MERWEST REALTY CORP., Petitioner-Landlord-Appellant, v. Fran PRAGER, Respondent-Tenant-Respondent.

Decided: August 05, 1999

SULLIVAN, J.P., NARDELLI, WALLACH, ANDRIAS and SAXE, JJ. Magda L. Cruz, for Petitioner-Landlord-Appellant. Samuel J. Himmelstein, for Respondent-Tenant-Respondent.

Order of the Appellate Term of the Supreme Court, First Department, entered August 6, 1998, which affirmed an order of the Civil Court, New York County (Marcy Friedman, J.), entered August 15, 1997, dismissing a summary holdover petition, unanimously reversed, on the law, without costs, respondent's motion to dismiss the proceeding denied, the petition reinstated, and the matter remanded to Civil Court for further proceedings.

 We agree with the dissent at the Appellate Term that the parties' January 14, 1997 agreement terminating respondent's rent-controlled tenancy is not barred by Rent Control Law § 26-408(a)(Administrative Code of City of N.Y. § 26-408[a] ).   Respondent-tenant admittedly contacted petitioner-landlord on December 17, 1996, at a time when she was in arrears on her rent since June 1996, explained that she was considering relocating, and asked what arrangement the landlord would make concerning her apartment if she did.   In subsequent telephone conversations with the landlord's representative, respondent asked for $20,000 in return for surrendering the apartment, but settled for $10,000.   The resulting agreement, drafted by the landlord and rewritten by the tenant's attorney, acknowledged that respondent-tenant was presently in arrears for rent due from June 1996 through January 1997, and stated that she was thereby terminating her tenancy.   As pertinent to this appeal, it further provided for the payment of $10,000 to the tenant if she vacated the premises on or before March 31, 1997 with options for extensions to June 30, 1997;  for a mutual release and settlement of all outstanding claims and any prospective legal proceedings between the parties;  and, that in the event respondent did not vacate the apartment by June 30, 1997, at the latest, she would be a holdover tenant occupying a decontrolled apartment illegally.

 It is well settled that, unless public policy is affronted, the courts favor and encourage parties to civil disputes to fashion stipulations resolving such disputes, and that they may stipulate away statutory or even constitutional rights (Mitchell v.

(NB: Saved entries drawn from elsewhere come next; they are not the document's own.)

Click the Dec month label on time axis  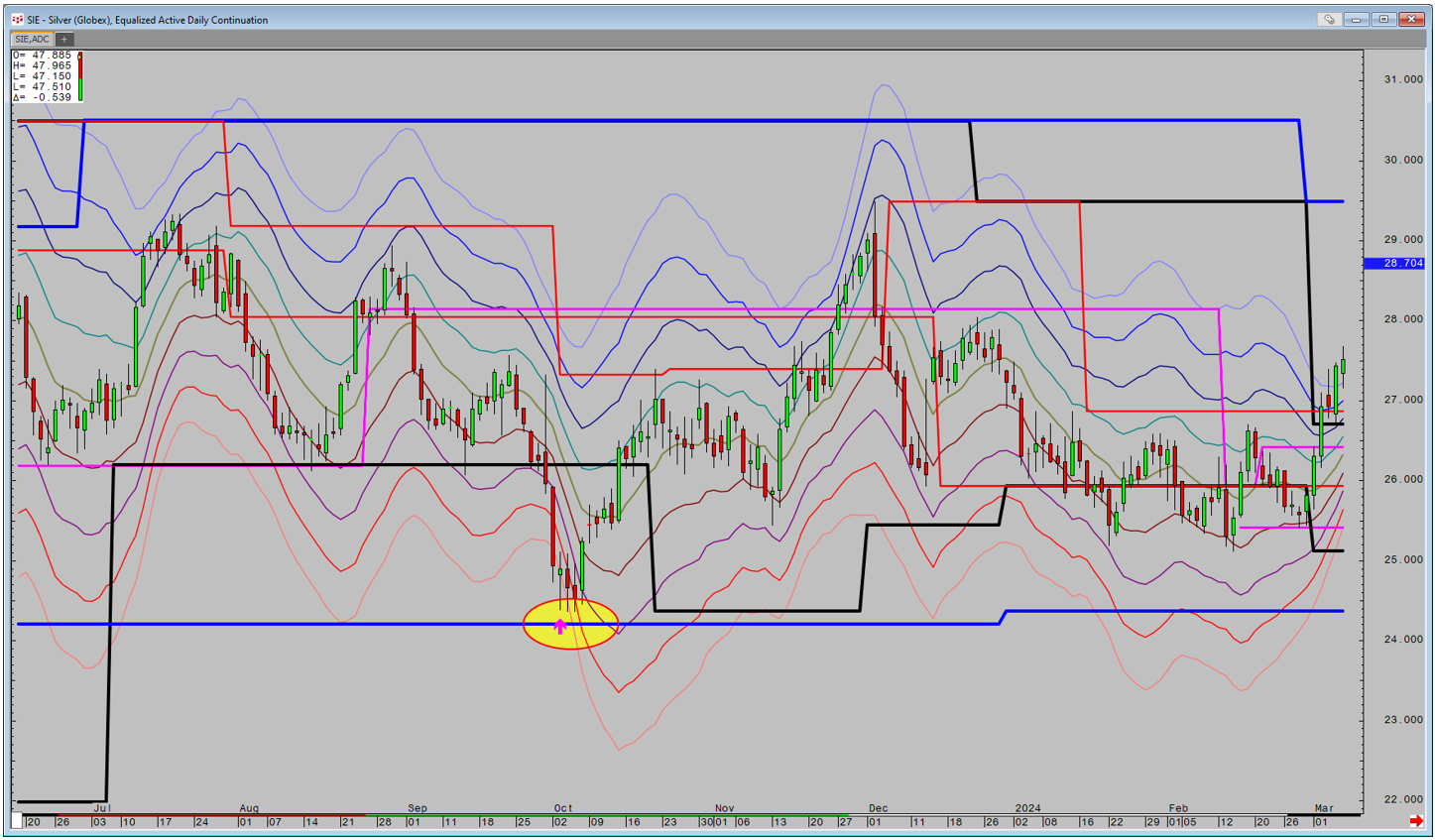(x=878, y=808)
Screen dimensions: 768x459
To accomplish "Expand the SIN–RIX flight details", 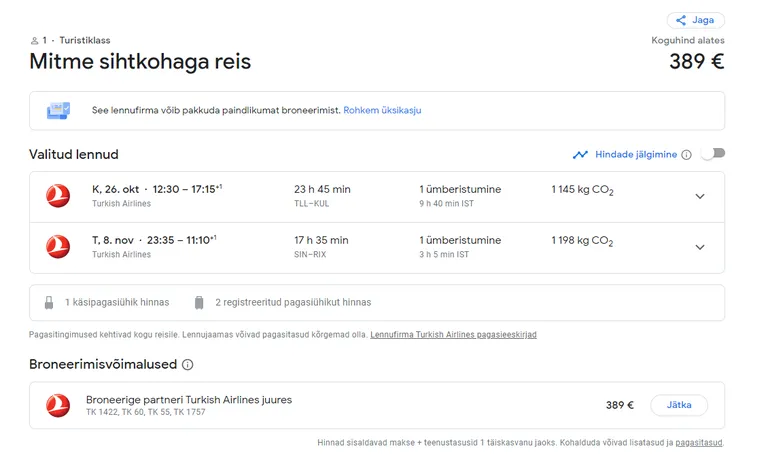I will [699, 247].
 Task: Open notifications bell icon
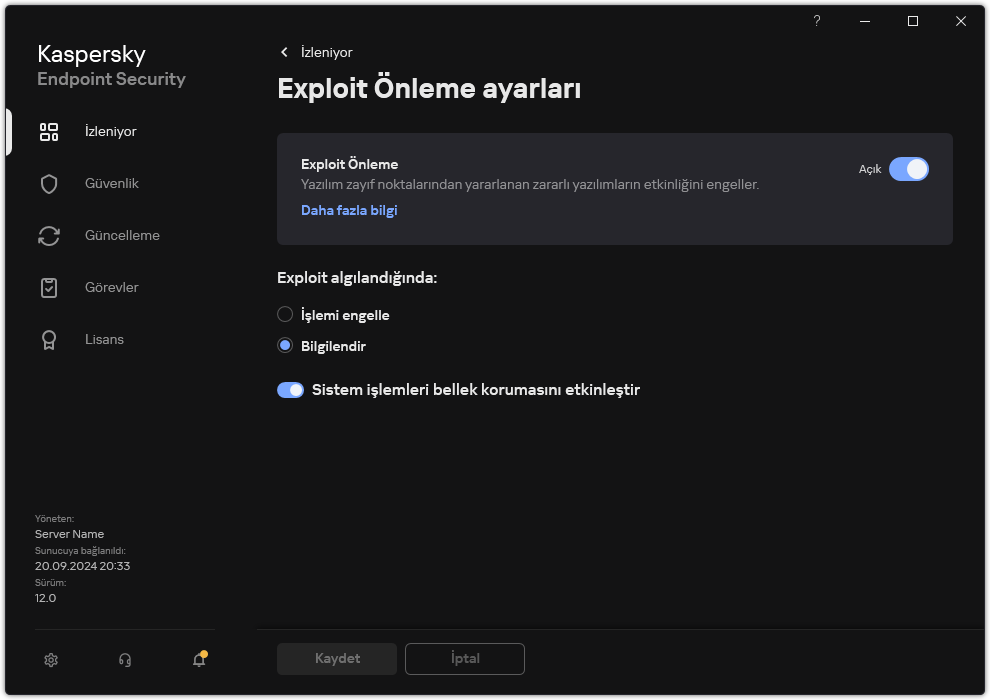pyautogui.click(x=199, y=660)
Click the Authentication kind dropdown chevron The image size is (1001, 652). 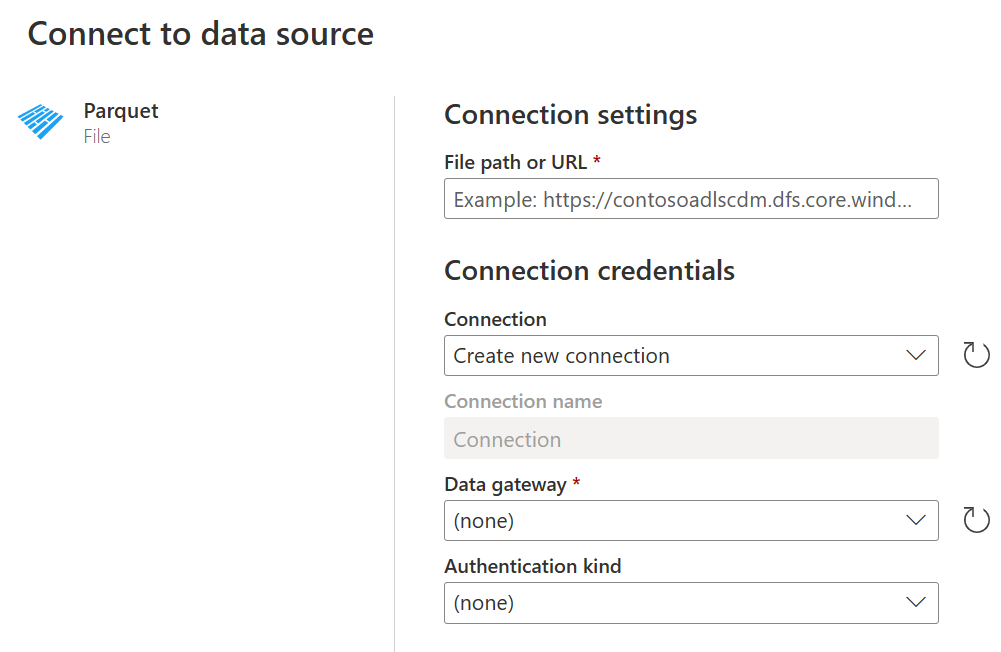point(915,602)
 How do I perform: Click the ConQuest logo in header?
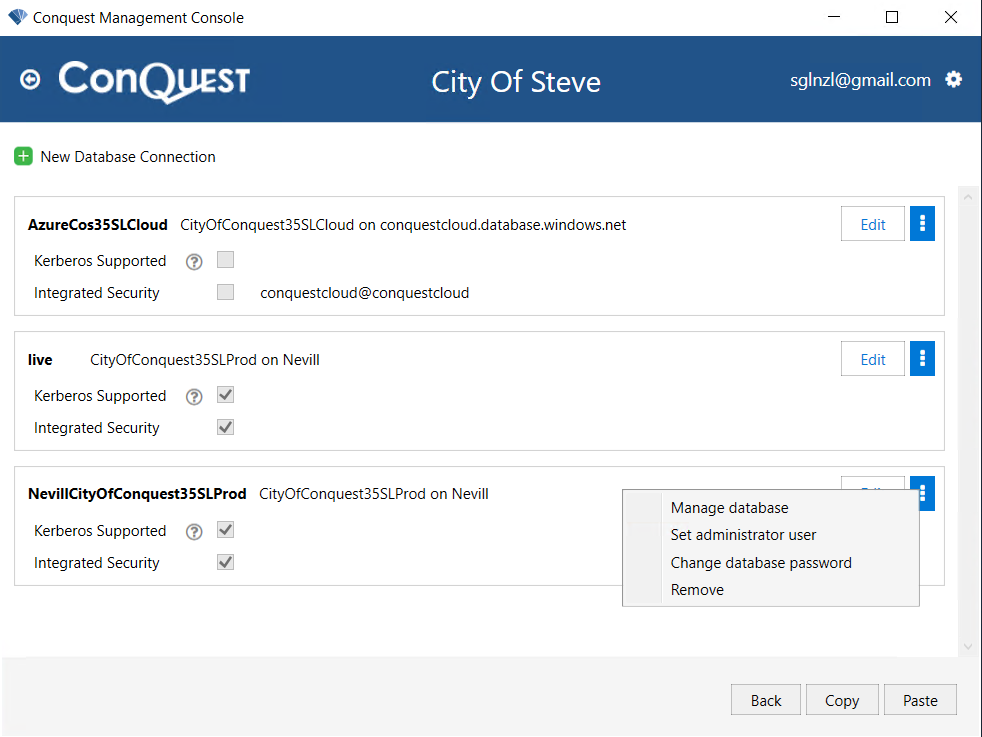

New York Hosp., 61 N.Y.2d 208, 214, 473 N.Y.S.2d 148, 461 N.E.2d 285).   The aforementioned provision of the Rent Control Law, while intended to protect the rights of a rent-controlled tenant, does not prohibit a tenant from agreeing as here, where there is no evidence of bad faith or overreaching by the landlord, to surrender possession of the apartment and resolve incidental differences (see, Matter of Matinzi v. Joy, 60 N.Y.2d 835, 836, 470 N.Y.S.2d 131, 458 N.E.2d 372 fn.).   Nor do we perceive any distinction between in-court or out-of-court agreements (but cf., Draper v. Georgia Props., 230 A.D.2d 455, 459, 660 N.Y.S.2d 556, appeal dismissed 91 N.Y.2d 849, 667 N.Y.S.2d 684, 690 N.E.2d 493) or any public policy or other reason for disregarding the parties' agreement, made with the advice of counsel (cf., Kent v. Bedford Apts. Co., 237 A.D.2d 140, 654 N.Y.S.2d 143).